** start of INPUT FOR THIS TASK **

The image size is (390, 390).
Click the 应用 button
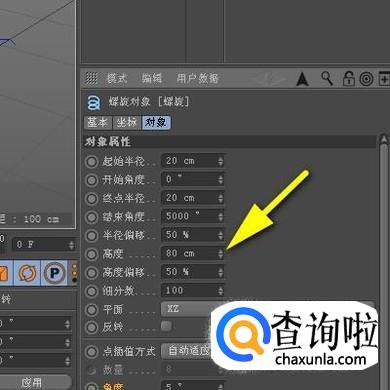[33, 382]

** end of INPUT FOR THIS TASK **
** start of INPUT FOR THIS TASK **

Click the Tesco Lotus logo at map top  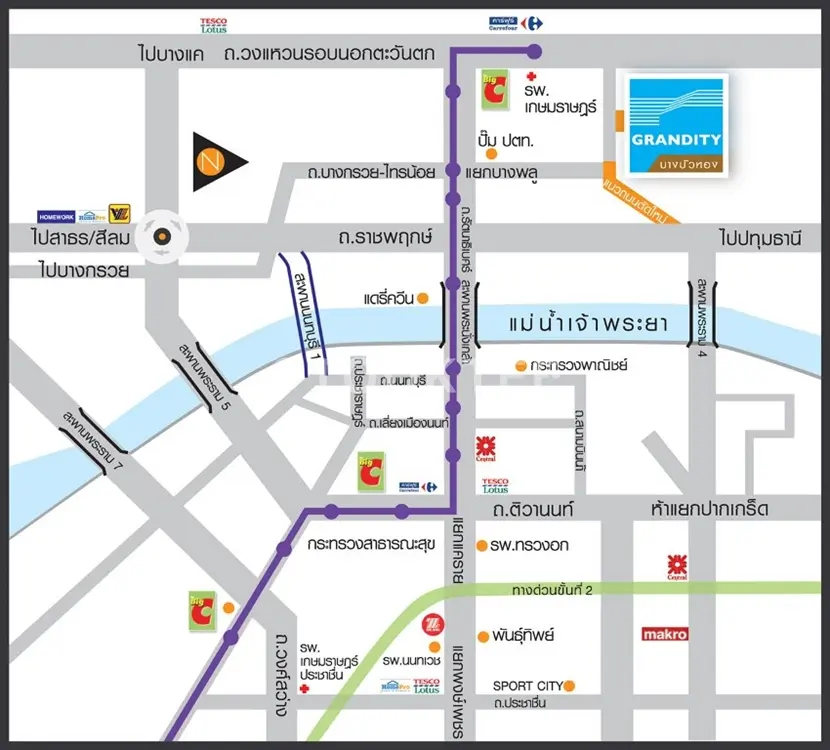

** end of INPUT FOR THIS TASK **
** start of INPUT FOR THIS TASK **

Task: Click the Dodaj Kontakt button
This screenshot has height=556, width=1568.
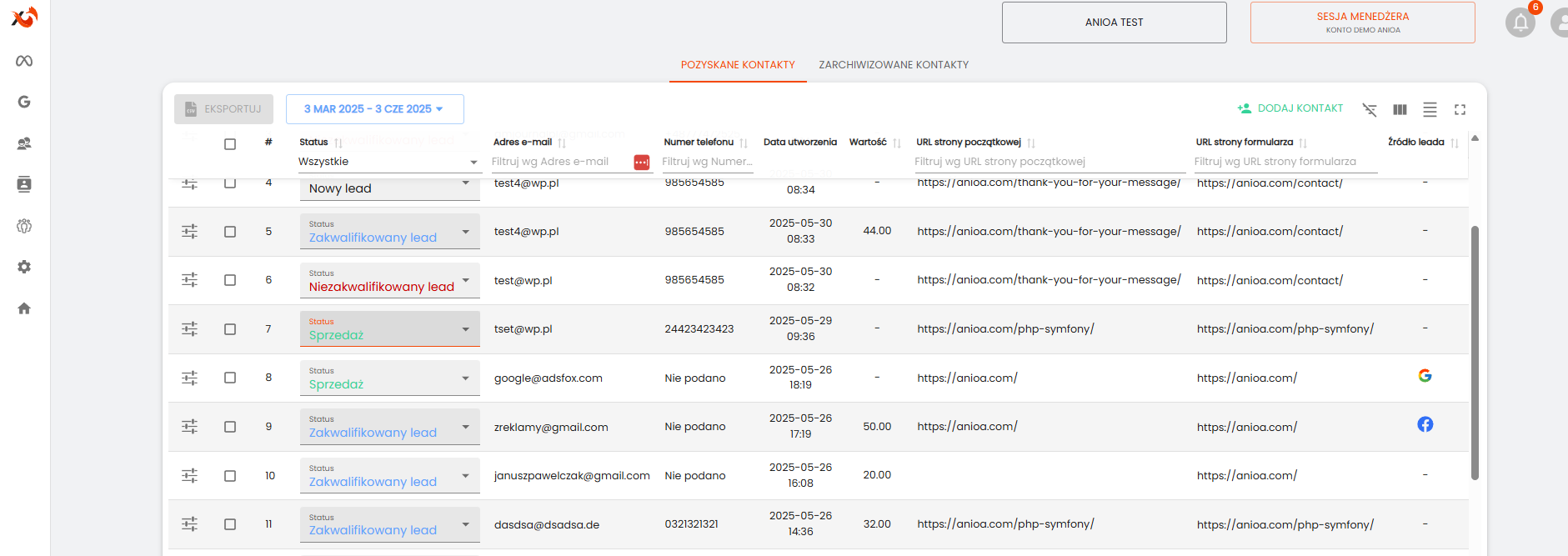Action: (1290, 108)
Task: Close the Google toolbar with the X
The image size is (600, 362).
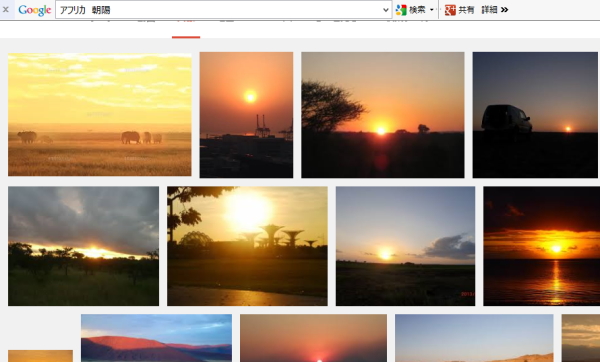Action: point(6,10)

** end of INPUT FOR THIS TASK **

WHAT YOU HAVE TO DO:
Please print the rows above unchanged, starting with the line that contains "Task: Close the Google toolbar with the X" and going on through the line that contains "Action: point(6,10)", both ends included. Leave the pictures out of your answer.

WRITTEN REPLY:
Task: Close the Google toolbar with the X
The image size is (600, 362).
Action: point(6,10)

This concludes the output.